### Activity
Output the records exactly, every one of them.

=== Records for the exercise ===

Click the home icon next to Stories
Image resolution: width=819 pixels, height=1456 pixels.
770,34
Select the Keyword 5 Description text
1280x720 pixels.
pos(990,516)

===

### Answer to this exercise
Click the home icon next to Stories
Image resolution: width=819 pixels, height=1456 pixels.
770,34
Select the Keyword 5 Description text
1280x720 pixels.
pos(990,516)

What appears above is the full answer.